Supplied material Block Start

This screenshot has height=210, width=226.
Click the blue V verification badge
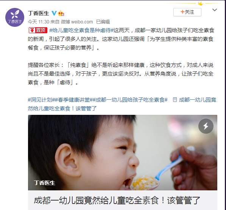coord(54,13)
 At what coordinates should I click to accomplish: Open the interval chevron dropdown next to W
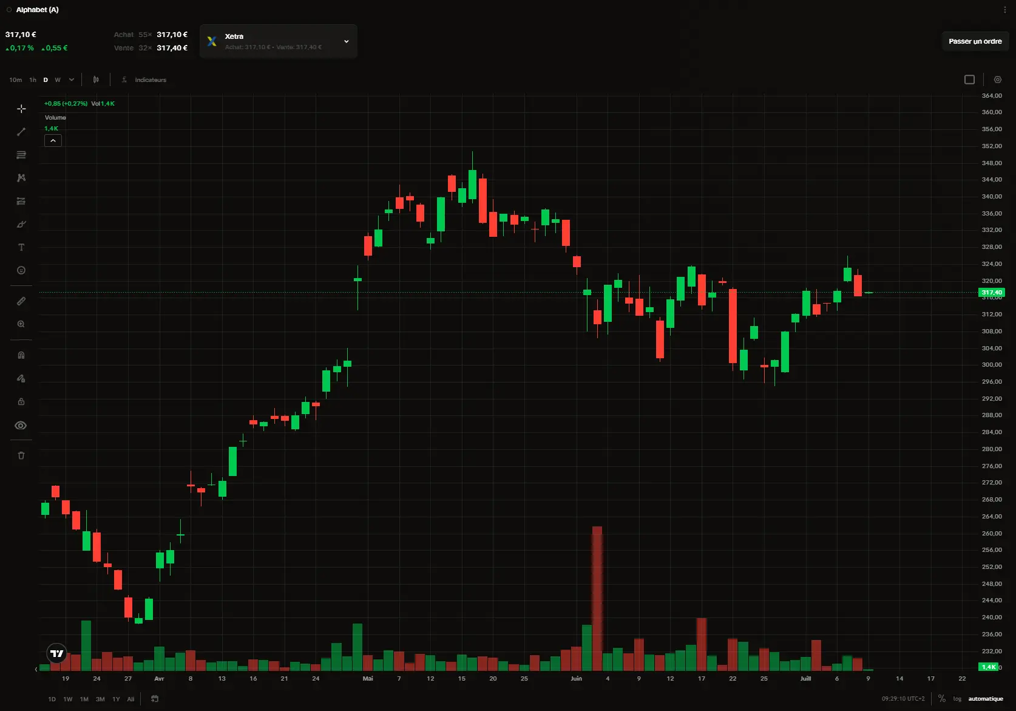tap(72, 80)
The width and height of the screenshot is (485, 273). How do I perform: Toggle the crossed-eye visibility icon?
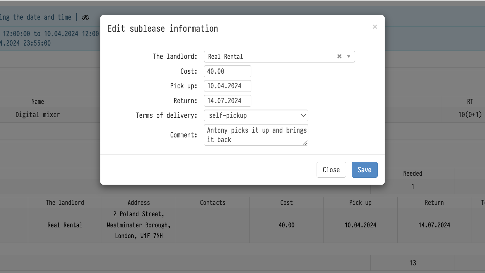click(x=85, y=18)
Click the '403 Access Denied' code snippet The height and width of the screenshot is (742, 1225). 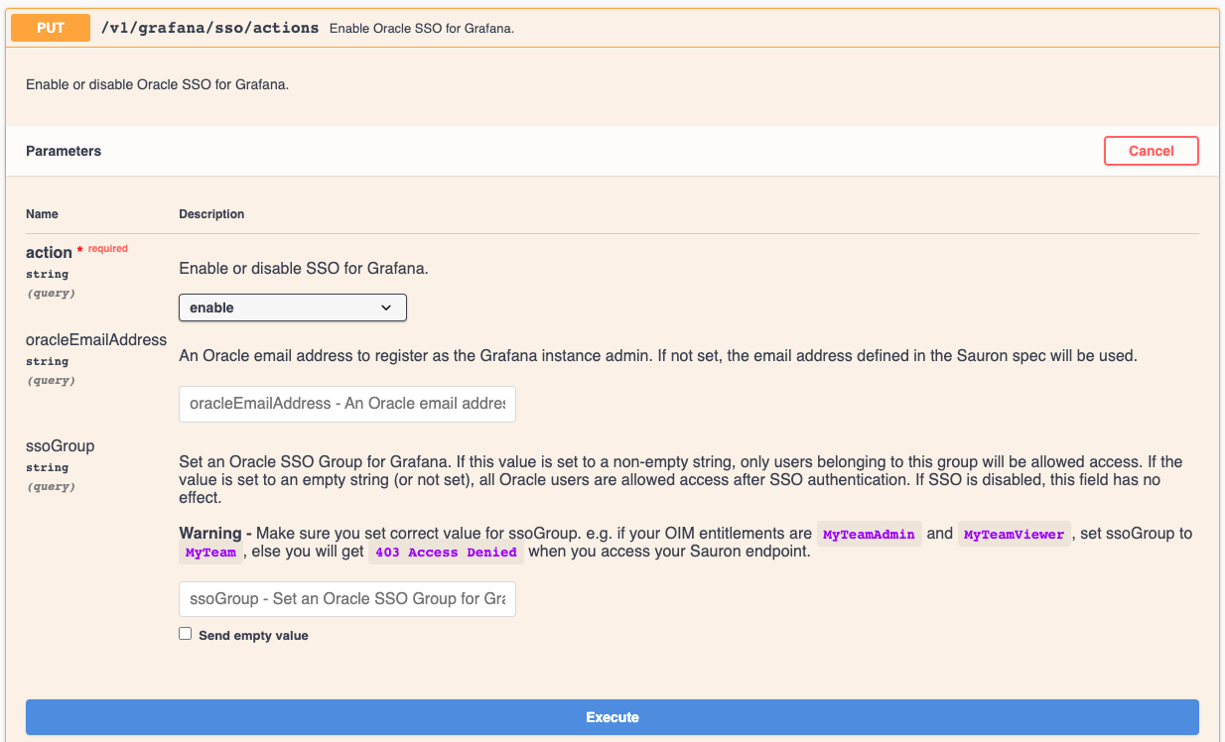click(x=446, y=553)
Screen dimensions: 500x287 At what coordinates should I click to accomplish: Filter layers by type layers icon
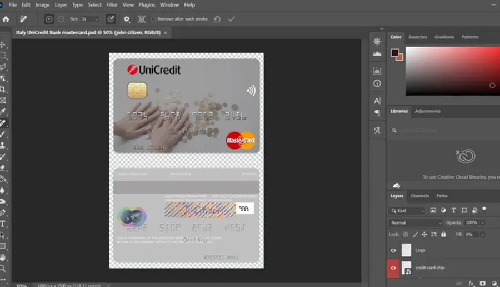453,210
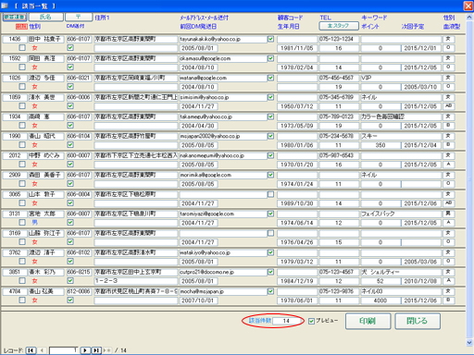
Task: Click the 印刷 button
Action: click(368, 321)
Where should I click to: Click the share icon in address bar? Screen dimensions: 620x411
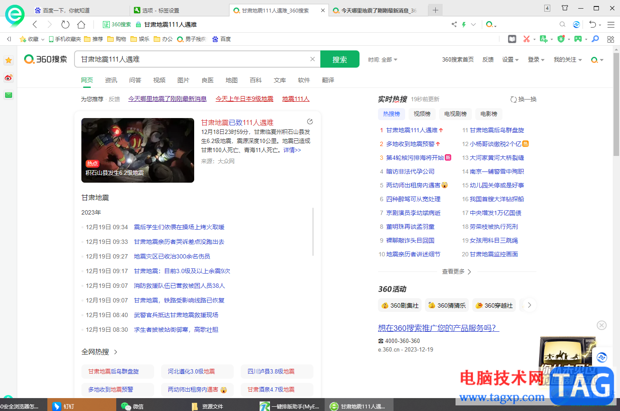pos(453,25)
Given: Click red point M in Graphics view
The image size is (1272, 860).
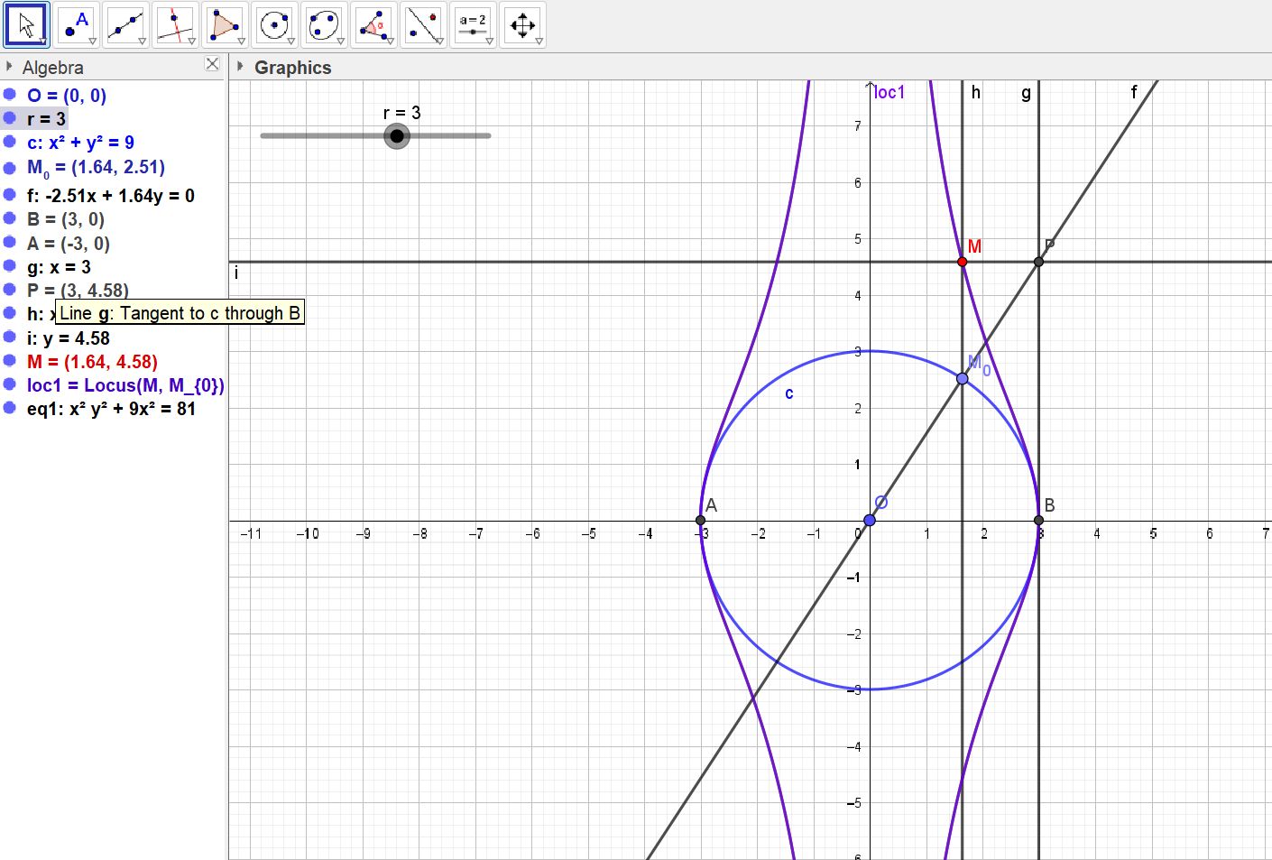Looking at the screenshot, I should click(962, 262).
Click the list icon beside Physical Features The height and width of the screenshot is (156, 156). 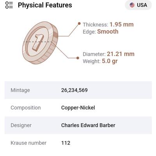(9, 5)
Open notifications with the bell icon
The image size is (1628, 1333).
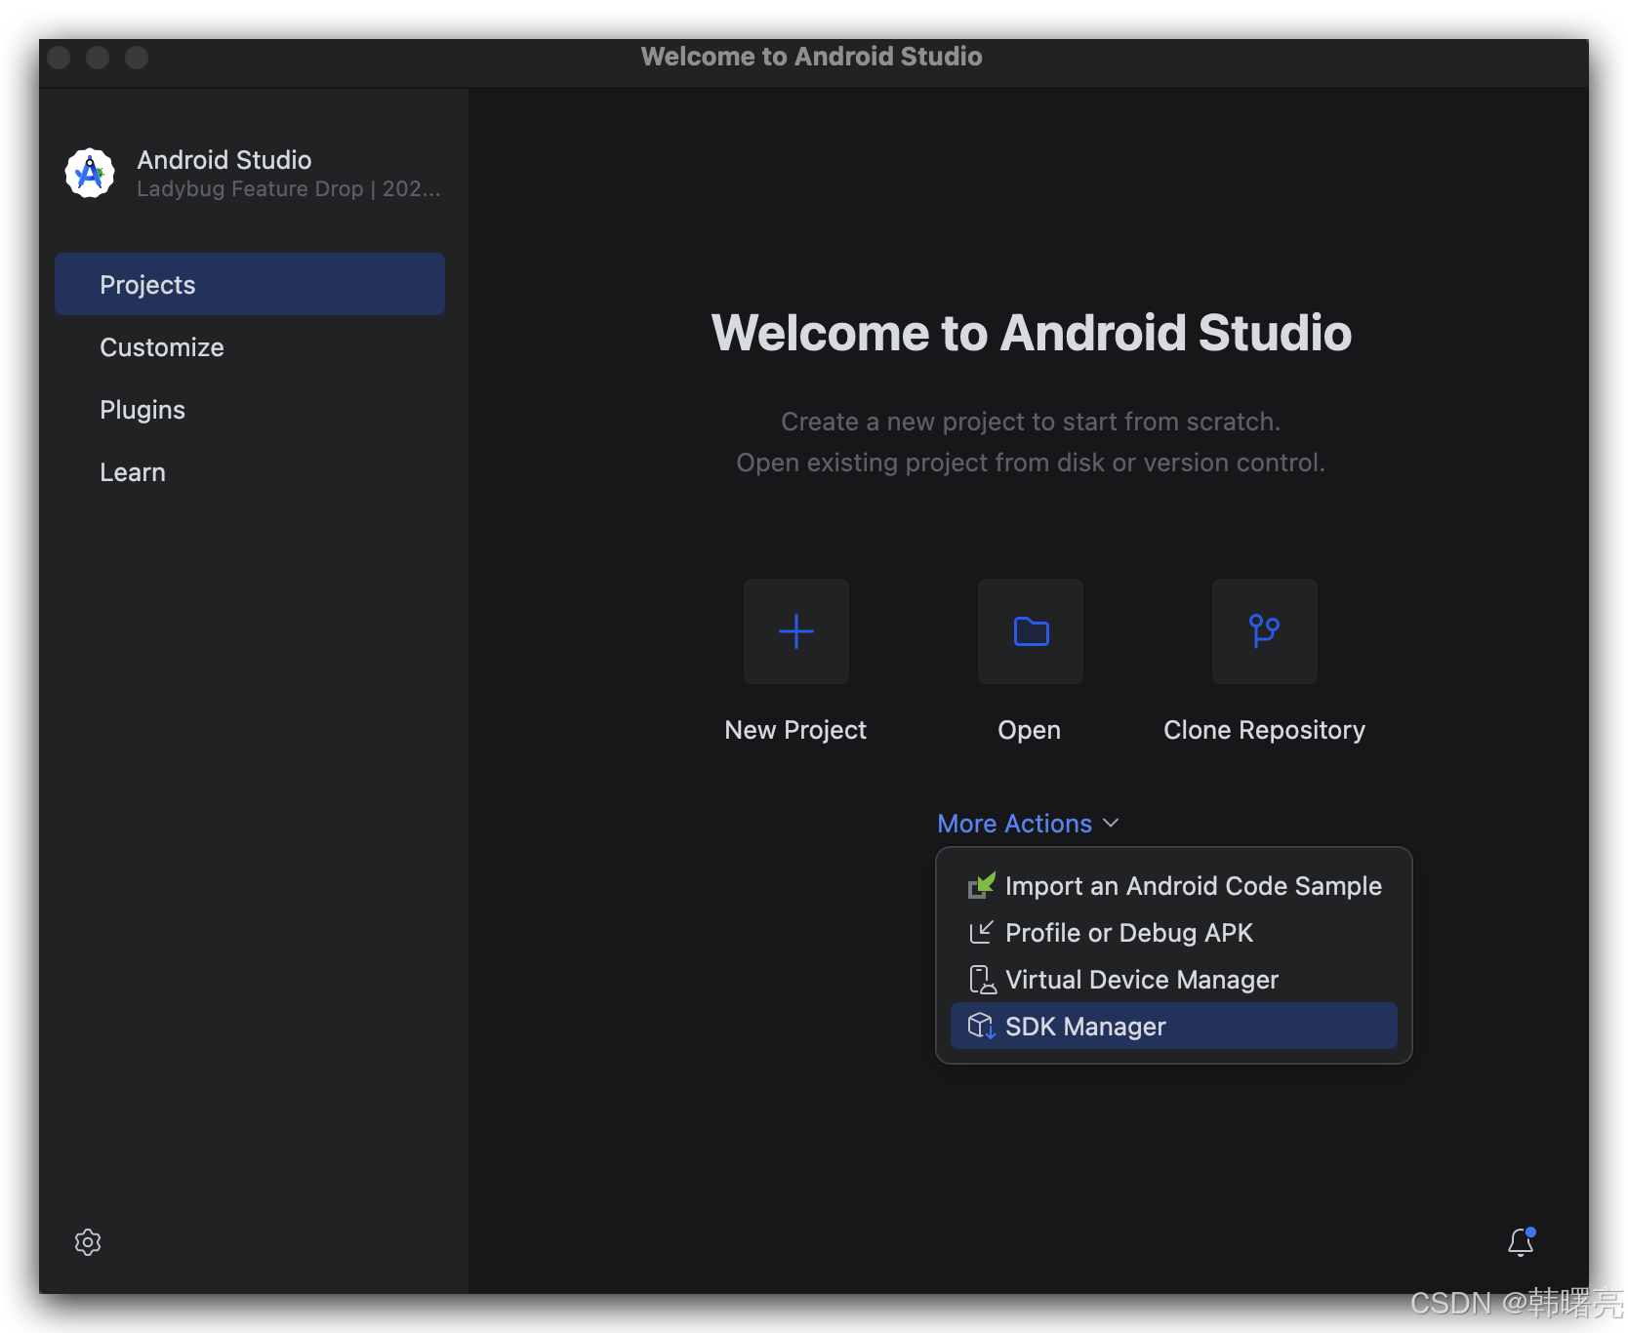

Supplied material Block End

▶ **What is needed**: Beginning with the line containing "Open notifications with the bell icon" and ending with the last line of the material, output each line exactly; do not include pictures.

▶ **Exercise response**:
Open notifications with the bell icon
The image size is (1628, 1333).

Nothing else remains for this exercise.